AVAILABLE DATA:

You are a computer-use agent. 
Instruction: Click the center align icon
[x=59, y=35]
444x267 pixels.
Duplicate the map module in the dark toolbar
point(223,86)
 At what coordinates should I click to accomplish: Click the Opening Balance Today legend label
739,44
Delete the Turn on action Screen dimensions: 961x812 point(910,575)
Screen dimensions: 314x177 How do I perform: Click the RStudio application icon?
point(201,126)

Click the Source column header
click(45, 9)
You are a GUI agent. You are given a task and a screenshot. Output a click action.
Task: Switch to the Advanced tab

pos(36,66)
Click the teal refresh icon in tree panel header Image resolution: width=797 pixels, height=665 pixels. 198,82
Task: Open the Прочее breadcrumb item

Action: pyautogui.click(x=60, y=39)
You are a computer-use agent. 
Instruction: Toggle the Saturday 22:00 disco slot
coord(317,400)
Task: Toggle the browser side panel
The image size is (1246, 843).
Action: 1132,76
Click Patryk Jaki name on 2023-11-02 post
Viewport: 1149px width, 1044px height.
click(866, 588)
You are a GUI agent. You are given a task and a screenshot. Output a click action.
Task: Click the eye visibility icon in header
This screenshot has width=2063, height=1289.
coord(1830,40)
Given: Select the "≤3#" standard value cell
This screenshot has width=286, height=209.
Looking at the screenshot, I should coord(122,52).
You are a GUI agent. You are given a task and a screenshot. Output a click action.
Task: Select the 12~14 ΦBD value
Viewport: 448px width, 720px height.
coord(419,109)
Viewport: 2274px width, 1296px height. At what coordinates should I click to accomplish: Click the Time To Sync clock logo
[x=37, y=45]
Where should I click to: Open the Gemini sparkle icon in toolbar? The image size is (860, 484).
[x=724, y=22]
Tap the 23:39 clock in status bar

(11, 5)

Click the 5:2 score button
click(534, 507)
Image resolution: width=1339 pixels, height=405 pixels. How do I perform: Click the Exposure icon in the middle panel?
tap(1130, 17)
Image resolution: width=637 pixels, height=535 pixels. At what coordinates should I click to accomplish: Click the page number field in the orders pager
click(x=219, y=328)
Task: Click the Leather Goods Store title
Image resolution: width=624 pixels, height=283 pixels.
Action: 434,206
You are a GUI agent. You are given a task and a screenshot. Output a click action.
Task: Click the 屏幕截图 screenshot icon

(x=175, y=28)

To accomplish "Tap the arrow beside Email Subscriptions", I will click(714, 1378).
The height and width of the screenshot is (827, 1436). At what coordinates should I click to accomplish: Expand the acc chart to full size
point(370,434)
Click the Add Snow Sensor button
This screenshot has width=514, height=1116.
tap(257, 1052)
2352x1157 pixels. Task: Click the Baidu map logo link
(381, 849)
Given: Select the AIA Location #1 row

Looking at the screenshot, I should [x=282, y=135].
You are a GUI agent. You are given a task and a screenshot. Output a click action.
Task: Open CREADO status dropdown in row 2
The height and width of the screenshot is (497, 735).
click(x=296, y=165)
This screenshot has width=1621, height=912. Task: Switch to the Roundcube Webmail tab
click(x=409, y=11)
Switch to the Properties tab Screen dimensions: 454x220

WHAT TO PRODUCE:
Put every line of the rows above into a numbered list, omitting blank lines.

TASK ANSWER:
1. You are a computer-use agent. 
2. Instruction: Click the center align icon
3. [x=59, y=35]
4. 444x267 pixels.
5. Duplicate the map module in the dark toolbar
6. point(223,86)
7.  At what coordinates should I click to accomplish: Click the Opening Balance Today legend label
8. 739,44
9. Delete the Turn on action Screen dimensions: 961x812 point(910,575)
10. Screen dimensions: 314x177 How do I perform: Click the RStudio application icon?
11. point(201,126)
12. Click the Source column header
13. click(45, 9)
14. You are a GUI agent. You are given a task and a screenshot. Output a click action.
15. Task: Switch to the Advanced tab
16. pos(36,66)
17. Click the teal refresh icon in tree panel header Image resolution: width=797 pixels, height=665 pixels. 198,82
18. Task: Open the Прочее breadcrumb item
19. Action: pyautogui.click(x=60, y=39)
20. You are a computer-use agent. 
21. Instruction: Toggle the Saturday 22:00 disco slot
22. coord(317,400)
23. Task: Toggle the browser side panel
24. The image size is (1246, 843).
25. Action: 1132,76
26. Click Patryk Jaki name on 2023-11-02 post
27. Viewport: 1149px width, 1044px height.
28. click(866, 588)
29. You are a GUI agent. You are given a task and a screenshot. Output a click action.
30. Task: Click the eye visibility icon in header
31. This screenshot has width=2063, height=1289.
32. coord(1830,40)
33. Given: Select the "≤3#" standard value cell
34. This screenshot has width=286, height=209.
35. Looking at the screenshot, I should coord(122,52).
36. You are a GUI agent. You are given a task and a screenshot. Output a click action.
37. Task: Select the 12~14 ΦBD value
38. Viewport: 448px width, 720px height.
39. coord(419,109)
40. Viewport: 2274px width, 1296px height. At what coordinates should I click to accomplish: Click the Time To Sync clock logo
41. [x=37, y=45]
42. Where should I click to: Open the Gemini sparkle icon in toolbar? The image size is (860, 484).
43. [x=724, y=22]
44. Tap the 23:39 clock in status bar
45. (11, 5)
46. Click the 5:2 score button
47. click(534, 507)
48. Image resolution: width=1339 pixels, height=405 pixels. How do I perform: Click the Exposure icon in the middle panel?
49. tap(1130, 17)
50. Image resolution: width=637 pixels, height=535 pixels. At what coordinates should I click to accomplish: Click the page number field in the orders pager
51. click(x=219, y=328)
52. Task: Click the Leather Goods Store title
53. Image resolution: width=624 pixels, height=283 pixels.
54. Action: 434,206
55. You are a GUI agent. You are given a task and a screenshot. Output a click action.
56. Task: Click the 屏幕截图 screenshot icon
57. (x=175, y=28)
58. To accomplish "Tap the arrow beside Email Subscriptions", I will click(714, 1378).
59. The height and width of the screenshot is (827, 1436). At what coordinates should I click to accomplish: Expand the acc chart to full size
60. point(370,434)
61. Click the Add Snow Sensor button
62. This screenshot has width=514, height=1116.
63. tap(257, 1052)
64. 2352x1157 pixels. Task: Click the Baidu map logo link
65. (381, 849)
66. Given: Select the AIA Location #1 row
67. Looking at the screenshot, I should [x=282, y=135].
68. You are a GUI agent. You are given a task and a screenshot. Output a click action.
69. Task: Open CREADO status dropdown in row 2
70. The height and width of the screenshot is (497, 735).
71. click(x=296, y=165)
72. This screenshot has width=1621, height=912. Task: Switch to the Roundcube Webmail tab
73. click(x=409, y=11)
74. Switch to the Properties tab Screen dimensions: 454x220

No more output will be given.